I think I had pre-determined in 2014 that Bamburgh Castle was my subject for the morning to the exclusion of everything else. If I visited the location today I would be less concerned about the ‘classic view’ and more interested in finding different compositions - perhaps being less representational in my approach. 

So what interests me now about the selection below is how the sequence progresses. I used the sunlight to capture Black Rocks Point Lighthouse and also the light on rocks looking out to sea. In each of the sea facing shots I placed the distinctive shape of the Farne Islands on the horizon to the right of the compositions. I was making a clear effort, although I don’t recall doing this deliberately, to represent the location - Bamburgh Beach.








As the conditions changed, I walked towards Budle Bay and the style of photography altered. It became less representational.
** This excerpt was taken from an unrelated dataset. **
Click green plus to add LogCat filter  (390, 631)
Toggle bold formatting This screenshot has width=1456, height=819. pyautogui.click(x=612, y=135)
These shots could have been taken on any beach and simply capture the sand patterns. Again, I don’t think this was deliberate, I was just reacting to what was in front of me. However, today I would recognise the distinction and wonder how much better these shots would have been if I had been brave enough to start the morning in Budle Bay with that wonderful golden hour sunlight? 

Something to ponder if I get an opportunity to revisit the location...








I finished the morning back at the castle and a record shot of the big dice (relicts I believe from WWII sea defences). It then rained, heavily. 

What to do in poor weather on the Northumberland coast? That will be the subject for the next post in this series...

Bamburgh Castle (February 2014)

The second coastal venue on my trip to Northumberland in 2014 was a dawn visit to Bamburgh Castle, another fabulous location for landscape photography. 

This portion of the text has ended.